What Faith adds to the mix is a dollop of imagination and fantasy, conjuring up an age of glitz and glitter while keeping one

heel firmly planted in the

present.

“I think it’s to do with hope, and the fact that the 1940s and 50s were an era of hope. Now we’re in an era of recession, and I think people need hope and dreams in a time like this. I want people to be transported, and that’s what I try to do.”

If you caught her sold-out show at Vicar Street earlier this year, you’ll know just where Faith’s music can take you. She’s returning to Dublin this week to play in the fragrant settings of the Iveagh Gardens, and a musical magic-carpet ride is definitely on the cards. Faith is particularly excited about this coming gig, not only because it’s another chance to wow the Dublin fans but also because her support act is another of her all-time heroines, the disco diva Candi Staton.

"Mind-blowing or what? I've covered a song that she did called I 'd Rather Be an Old Man's Sweetheart than a Young Man's Fool,and I can't believe I'm going to meet her. I'm not even telling people she's supporting. I'm telling them it's a double bill."

You can expect a few classy cover versions to be sprinkled among the set list. On her recent tour she has performed songs by Billie Holiday, Etta James and The Beatles. But the climax of her set will surely be her own New York, the hit single, which is getting a rerelease, in a new version featuring Ghostface Killah. So good they've released it twice.

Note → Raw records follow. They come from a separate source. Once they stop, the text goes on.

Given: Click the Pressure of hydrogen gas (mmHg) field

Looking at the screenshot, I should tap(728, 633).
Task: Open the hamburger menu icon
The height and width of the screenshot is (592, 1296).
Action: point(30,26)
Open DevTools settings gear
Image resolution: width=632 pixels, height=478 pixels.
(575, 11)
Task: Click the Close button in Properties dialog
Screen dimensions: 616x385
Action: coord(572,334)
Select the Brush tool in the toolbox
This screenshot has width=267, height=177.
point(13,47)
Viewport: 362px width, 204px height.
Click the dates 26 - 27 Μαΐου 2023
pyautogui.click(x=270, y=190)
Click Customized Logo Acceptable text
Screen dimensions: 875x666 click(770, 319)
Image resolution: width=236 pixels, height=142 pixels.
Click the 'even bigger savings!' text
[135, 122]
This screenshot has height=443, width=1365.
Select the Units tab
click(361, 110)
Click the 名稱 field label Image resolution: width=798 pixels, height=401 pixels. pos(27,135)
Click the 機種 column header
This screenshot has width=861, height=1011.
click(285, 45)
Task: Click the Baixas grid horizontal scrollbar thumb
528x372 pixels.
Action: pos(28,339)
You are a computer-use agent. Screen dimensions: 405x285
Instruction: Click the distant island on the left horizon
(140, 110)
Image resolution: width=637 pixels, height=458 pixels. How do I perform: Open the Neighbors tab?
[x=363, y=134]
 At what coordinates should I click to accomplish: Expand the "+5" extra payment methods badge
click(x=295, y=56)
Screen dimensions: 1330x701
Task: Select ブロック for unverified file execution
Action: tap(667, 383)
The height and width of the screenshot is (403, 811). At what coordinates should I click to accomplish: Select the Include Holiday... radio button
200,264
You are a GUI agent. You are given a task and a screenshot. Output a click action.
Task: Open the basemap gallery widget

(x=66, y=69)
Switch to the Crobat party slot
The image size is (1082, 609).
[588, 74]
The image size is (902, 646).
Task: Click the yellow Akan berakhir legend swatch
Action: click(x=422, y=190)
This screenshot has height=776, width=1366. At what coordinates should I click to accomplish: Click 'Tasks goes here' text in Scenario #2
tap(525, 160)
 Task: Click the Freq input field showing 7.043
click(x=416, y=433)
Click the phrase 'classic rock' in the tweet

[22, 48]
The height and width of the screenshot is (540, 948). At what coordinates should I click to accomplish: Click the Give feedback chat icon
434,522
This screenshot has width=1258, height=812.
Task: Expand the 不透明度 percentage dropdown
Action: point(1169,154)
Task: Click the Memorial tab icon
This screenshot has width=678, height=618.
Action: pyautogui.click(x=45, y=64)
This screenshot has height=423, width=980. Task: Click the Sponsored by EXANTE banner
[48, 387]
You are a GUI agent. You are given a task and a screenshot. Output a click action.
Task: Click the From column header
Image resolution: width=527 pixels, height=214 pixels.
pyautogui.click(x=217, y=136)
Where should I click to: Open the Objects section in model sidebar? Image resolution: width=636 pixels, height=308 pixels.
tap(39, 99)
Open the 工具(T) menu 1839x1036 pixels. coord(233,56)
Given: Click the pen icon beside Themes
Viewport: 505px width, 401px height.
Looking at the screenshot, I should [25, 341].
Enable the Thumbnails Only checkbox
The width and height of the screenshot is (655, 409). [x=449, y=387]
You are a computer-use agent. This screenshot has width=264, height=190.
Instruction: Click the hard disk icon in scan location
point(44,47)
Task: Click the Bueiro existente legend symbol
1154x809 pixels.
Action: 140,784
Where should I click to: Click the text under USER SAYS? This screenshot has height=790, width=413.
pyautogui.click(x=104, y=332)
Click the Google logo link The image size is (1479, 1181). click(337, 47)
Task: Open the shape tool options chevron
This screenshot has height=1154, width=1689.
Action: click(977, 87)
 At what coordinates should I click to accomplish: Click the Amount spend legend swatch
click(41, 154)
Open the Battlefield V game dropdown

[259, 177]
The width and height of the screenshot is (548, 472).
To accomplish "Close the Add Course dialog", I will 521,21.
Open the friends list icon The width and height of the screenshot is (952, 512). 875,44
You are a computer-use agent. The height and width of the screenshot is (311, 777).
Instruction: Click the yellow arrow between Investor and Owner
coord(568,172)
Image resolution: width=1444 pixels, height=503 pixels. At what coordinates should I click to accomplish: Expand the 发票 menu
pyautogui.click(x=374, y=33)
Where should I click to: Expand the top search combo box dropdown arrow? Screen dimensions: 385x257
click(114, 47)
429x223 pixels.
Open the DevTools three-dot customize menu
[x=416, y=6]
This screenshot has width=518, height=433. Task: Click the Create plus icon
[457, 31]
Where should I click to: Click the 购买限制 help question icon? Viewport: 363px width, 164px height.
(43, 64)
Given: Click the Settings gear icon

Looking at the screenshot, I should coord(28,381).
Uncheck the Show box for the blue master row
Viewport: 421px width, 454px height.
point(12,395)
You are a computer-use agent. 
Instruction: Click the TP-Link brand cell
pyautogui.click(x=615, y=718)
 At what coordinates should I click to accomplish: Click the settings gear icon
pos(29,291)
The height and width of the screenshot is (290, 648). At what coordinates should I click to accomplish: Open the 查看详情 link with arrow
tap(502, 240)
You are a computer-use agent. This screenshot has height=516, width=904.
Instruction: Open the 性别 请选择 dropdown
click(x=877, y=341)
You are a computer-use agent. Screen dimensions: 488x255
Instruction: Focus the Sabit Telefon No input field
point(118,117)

The rest of Faith’s summer will be taken up with playing festivals and auditioning for movie parts, so those builders may have to wait a few weeks before she brings them another cuppa.

“I think I’m drawn to two types of film. One is that kind of fantastical, hyper-real, surreal fantasy with a dark edge, but then the other side of me really wants to challenge myself and play real human beings, and I think a lot of British actors that I admire do that quite well. I’m a massive fan of Timothy Spall and Julie Walters. I quite fancy playing everyday people, and doing stuff that moves you, about the human condition.”

And though she likes playing the glamour puss, Faith is determined that her own life remains nothing less than ordinary.

“I try as much as I can not to change the way that I live, because it’s important to me as a songwriter to try and keep as close to a normal existence as I can. Otherwise I wouldn’t be able to write songs that people relate to. That’s a difficult thing to balance, and I don’t think a lot of current pop stars or songwriters are particularly concerned about that, but I am. Apart from being recognised, my day-to-day life actually hasn’t changed all that much. I used to go to the same premieres and the same openings and the same parties, and blagged my way into everything. I laugh about it now with my friends: we’re still doing the same things, except there’s not that buzz of trying to blag in any more — we are on the guest list.”


Paloma Faith plays the Iveagh Gardens, Dublin, on Thursday.